The Democrat is urging the Supreme Court to read into the state Constitution a protection that is not there after a lower court rescued abortion because the word “abortion” is not in the 175-year-old law.
‘Inherent Rights to Life’
Kaul’s claim is meritless on its face, said Luke Berg, deputy counsel for the Wisconsin Institute for Law and Liberty.
“Not only does the text of the constitution not say anything about the right to an abortion but throughout the history of Wisconsin abortion has been prohibited at some level,” Berg said. “That this right has been secretly lurking in some portion of the constitution would be laughable if it wasn’t so serious.”
Even in the decades of Roe v.
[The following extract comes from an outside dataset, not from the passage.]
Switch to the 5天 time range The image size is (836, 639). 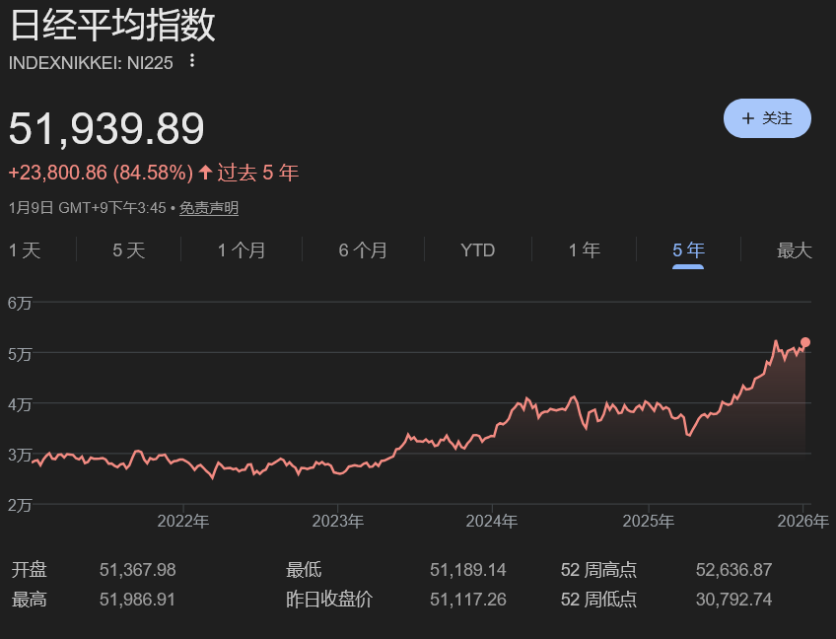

Wade, Wisconsin has had laws on the books regarding parental consent, waiting periods, and bans on partial-birth abortions, among other restrictions.
The Wisconsin Institute for Law and Liberty is only seeking to intervene in the case to challenge Kaul’s attempt at raising a constitutional question that changes the breadth of the lawsuit, Berg said, noting that Kaul’s supplemental petition is unusual.
“I’m not aware of any case like this,” Berg said, adding that there is plenty of case law advising attorneys not to do what Wisconsin’s attorney general has done.
Kaul is simply standing in solidarity with Planned Parenthood, one of his more ardent and generous campaign supporters. The abortionists also recently filed a petition asking the Wisconsin Supreme Court to create an affirmative right to abortion. Planned Parenthood employs Kaul’s specious arguments.
“There are these inherent rights to life, liberty, and the pursuit of happiness, and so it’s our theory that the right to life, the right to liberty necessarily includes the right to bodily autonomy, the right to self-determination, and therefore abortion care,” Michelle Velasquez of Planned Parenthood of Wisconsin, told Channel 3000 in Madison. It’s definitely an interesting twist on the “right to life.”
‘A Question that Belongs to the Legislature’
The Supreme Court has yet to decide whether it will take either case, but there sure was a lot of abortion money spent to elect liberal Wisconsin Supreme Court Justice Janet Protasiewicz. Her victory gave the court a liberal majority (4-3) for the first time in 15 years. Planned Parenthood Advocates of Wisconsin dumped $562,244 into “mailings, postcards, canvassing, and radio and online ads” for the election, according to the left-leaning Wisconsin Democracy Campaign, which tracked a record $51 million in spending on last April’s judicial race.
Protasiewicz signaled her liberal legal sentiments on the campaign trail on everything from what she described as “rigged” Republican-drawn legislative maps to her views on life issues.
“I can’t make any specific comments as to what I would do when elected as a Supreme Court justice,” she said on Wisconsin Public Radio’s “Central Time” program mid-campaign.“What I have told people regarding the 1849 (ban): I have been very, very clear that my values are that women have the right to choose.”
“Protasiewicz added that her decisions will be based in constitutional law and not ‘right-wing partisan beliefs,’” Wisconsin Public Radio reported.
In its response, the Wisconsin Institute for Law and Liberty argues, “Constitutionalizing Abortion in Wisconsin Would Politicize the Court and Judicial Elections for Years to Come.”
“Where to draw the line on abortion is a question that belongs in the Legislature — a body that is about to change dramatically due to the new maps,” the court filing states. “This Court should reject Kaul’s attempt to transform this case and constitutionalize abortion in Wisconsin.”